Hantise : comment réagir si cela vous arrive ?

Chacun de nous est susceptible d’être confronté, à un moment ou à un autre de son existence, à des situations étranges, à des phénomènes qui semblent défier l’entendement, à des événements paraissant tellement impossibles qu’il devient difficile de faire encore confiance à ses sens.


(Ce texte est tiré de l’ouvrage de Pascale Catala, Apparitions et Hantises, paru aux Presses du Châtelet en 2004.)

Que doit-on faire quand nos yeux voient des êtres qui n’existent pas, quand nos oreilles entendent des bruits sans cause apparente, quand les objets ne semblent plus obéir aux lois de la pesanteur ? Comment affronter alors ces situations, qui peuvent sembler inquiétantes à certains ? Il n’y a encore malheureusement aucune réponse simple. Il subsiste dans ce domaine beaucoup d’incertitudes et de questionnements, et nul ne peut prétendre avoir trouvé LA clé du mystère. Tout au plus peut-on dispenser quelques mises en garde, élaborées par la réflexion sur des exemples vécus. L’étude scientifique de ces sujets depuis un siècle a permis d’accumuler des connaissances utiles pour prendre un peu de recul par rapport à ces faits incroyables et les aborder avec davantage de sérénité.

Hantises et poltergeists : qui appeler ?

* _DONNÉES FOURNIES_
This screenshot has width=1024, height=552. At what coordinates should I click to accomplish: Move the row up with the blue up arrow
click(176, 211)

...

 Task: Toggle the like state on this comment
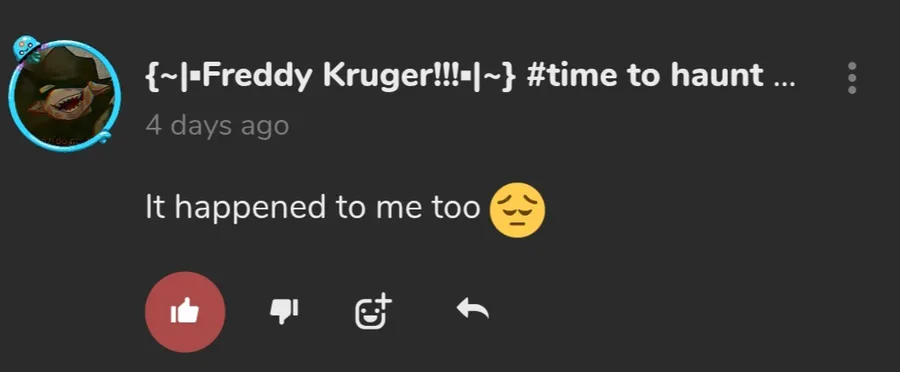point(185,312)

* _ÉNONCÉ A_
D'après le texte sur la hantise, répondez à ces questions :
(i) De quel ouvrage ce texte est-il tiré ?
(ii) Depuis combien de temps ces sujets font-ils l'objet d'une étude scientifique ?
(iii) Existe-t-il une réponse simple pour affronter ces situations ?
* _ÉNONCÉ B_
Mettez à jour le passage du texte sur la hantise qui s'ouvre sur les mots « Chacun de nous » et se ferme sur « à ses sens. ». Recopiez-le en remplaçant « phénomènes » par « manifestations ».

* _RÉSULTAT ATTENDU A_
(i) De l'ouvrage de Pascale Catala, « Apparitions et Hantises », paru aux Presses du Châtelet en 2004.
(ii) Depuis un siècle.
(iii) Non, il n'y a encore aucune réponse simple.

* _RÉSULTAT ATTENDU B_
Chacun de nous est susceptible d’être confronté, à un moment ou à un autre de son existence, à des situations étranges, à des manifestations qui semblent défier l’entendement, à des événements paraissant tellement impossibles qu’il devient difficile de faire encore confiance à ses sens.